• EXCERPT PROVIDED
◆ ◆ ◆
Mr. Compson gives Quentin a letter to read, which was written by Charles Bon to Judith Sutpen, who entrusted it to General Compson’s wife, Quentin’s grandmother. Mr. Compson resumes his narrative, focusing first on the close friendship between Charles and Henry, which he says amounted to love on Henry’s part. Henry renounced his father and his father’s money for Charles’s sake, though he must have known that his friend was “an intending bigamist even if not an out and out blackguard.” 

Mr. Compson says that Charles seduced Henry, as well as a number of other students at the university, with his charm and cosmopolitan sophistication. Judith, in her turn, was influenced by Henry, which is why the eventual progression of her relationship with Charles was so smooth and apparently inevitable. Much of the time he spent at Sutpen’s Hundred, Charles was out riding or hunting with Henry, as though courting his sister by proxy. 

Thomas Sutpen, however, refused to allow Judith to marry Charles because he had discovered in 1859 that Charles kept an octoroon—meaning eighth-part black—mistress in New Orleans and had fathered her child. This, Mr. Compson suggests, was what led to Sutpen’s quarrel with Henry on Christmas Eve of 1860, as Henry refused to believe the allegations against Charles. Although this conflicts with his earlier comment that Henry must have known Charles intended to deceive Judith when arguing with his father, Mr. Compson admits that he is only speculating on what happened. He was not a witness to any of these events and can only piece them together from “a few old mouth-to-mouth tales.”
◆ ◆ ◆
• GIVEN EXERCISE A
Answer these questions from the plot summary:
(i) Who entrusted Charles Bon's letter to General Compson's wife?
(ii) In what year did Thomas Sutpen discover that Charles kept a mistress in New Orleans?
(iii) On what occasion did Sutpen quarrel with Henry?
• GIVEN EXERCISE B
Output the stretch of the listing from the line containing "By Flexi Hose (475, 304)" through the end of the listing as a numbered list. Leave out blank lines and any pictures.
The summary and the listing that follows come from unrelated sources.

[Data for locating visible targets]
◆ ◆ ◆
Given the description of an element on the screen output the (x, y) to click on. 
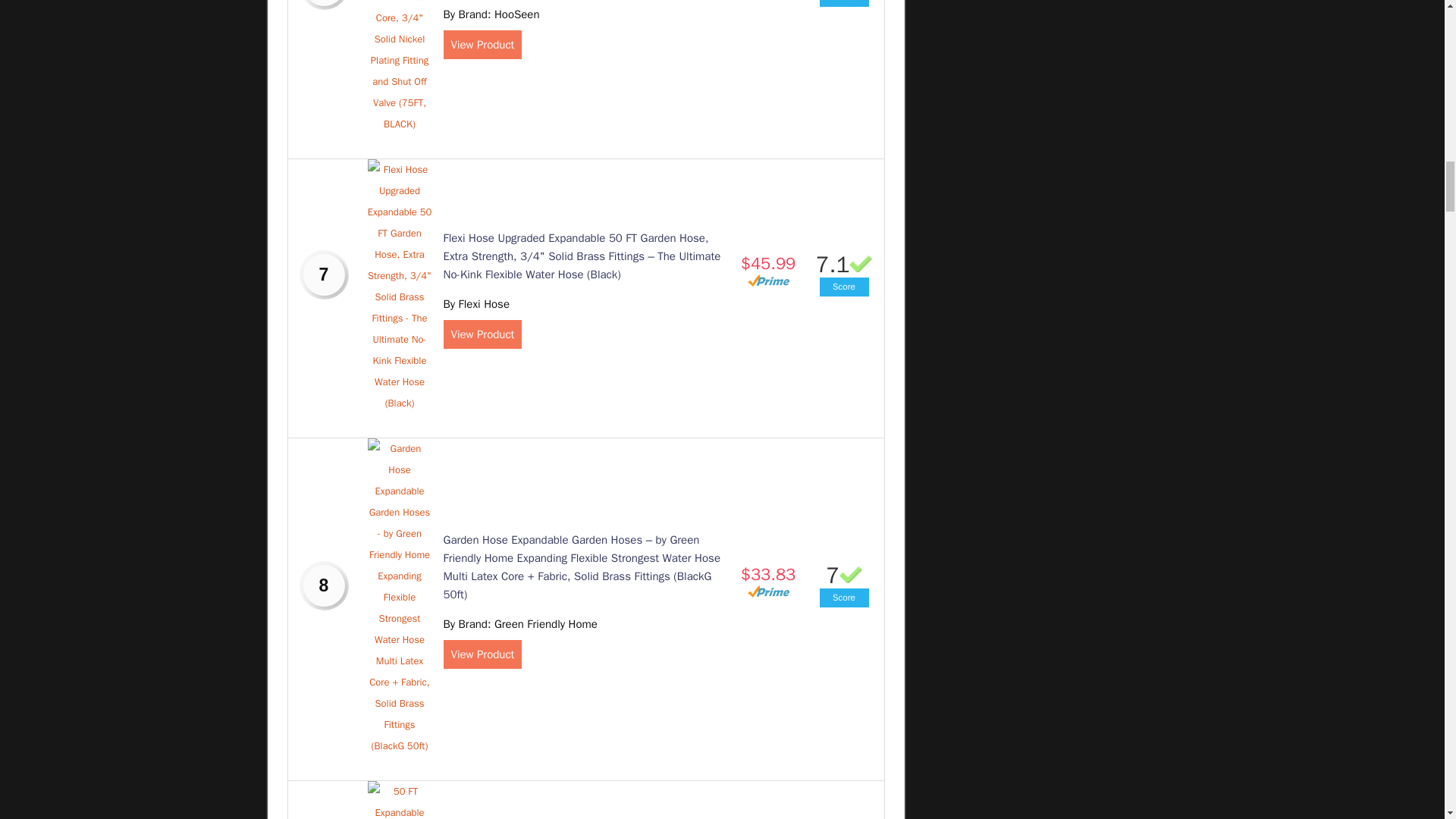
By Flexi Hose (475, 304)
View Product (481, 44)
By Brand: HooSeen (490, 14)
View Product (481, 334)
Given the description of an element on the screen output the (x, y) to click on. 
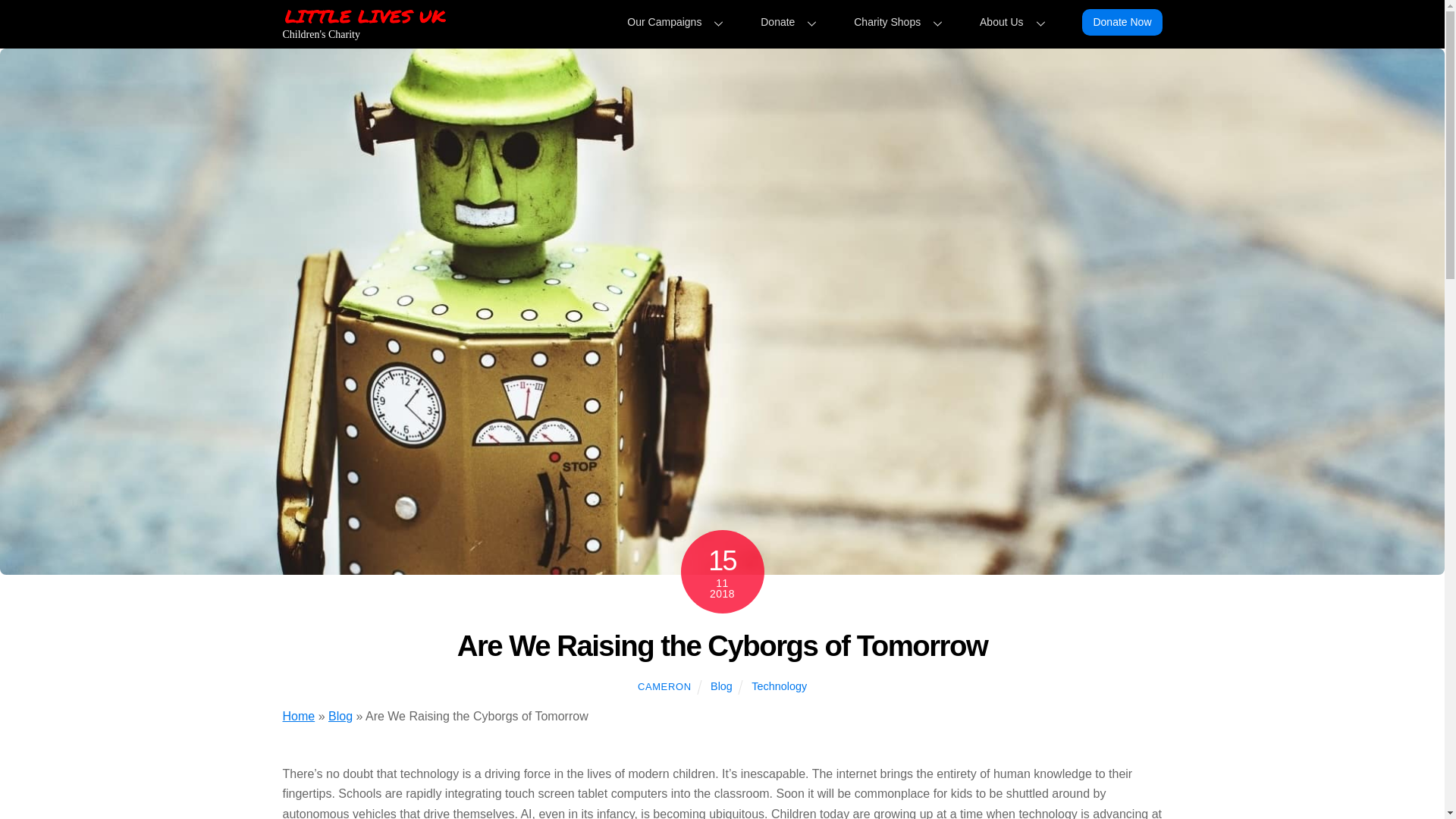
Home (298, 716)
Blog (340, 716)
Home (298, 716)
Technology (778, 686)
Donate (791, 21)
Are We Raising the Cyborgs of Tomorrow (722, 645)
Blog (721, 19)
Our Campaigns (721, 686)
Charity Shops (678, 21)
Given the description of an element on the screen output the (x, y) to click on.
◆ ◆ ◆
• CORRECT OUTPUT A
(i) Judith Sutpen
(ii) 1859
(iii) Christmas Eve of 1860

• CORRECT OUTPUT B
1. By Flexi Hose (475, 304)
2. View Product (481, 44)
3. By Brand: HooSeen (490, 14)
4. View Product (481, 334)
5. Given the description of an element on the screen output the (x, y) to click on. 
6. Home (298, 716)
7. Blog (340, 716)
8. Home (298, 716)
9. Technology (778, 686)
10. Donate (791, 21)
11. Are We Raising the Cyborgs of Tomorrow (722, 645)
12. Blog (721, 19)
13. Our Campaigns (721, 686)
14. Charity Shops (678, 21)
15. Given the description of an element on the screen output the (x, y) to click on.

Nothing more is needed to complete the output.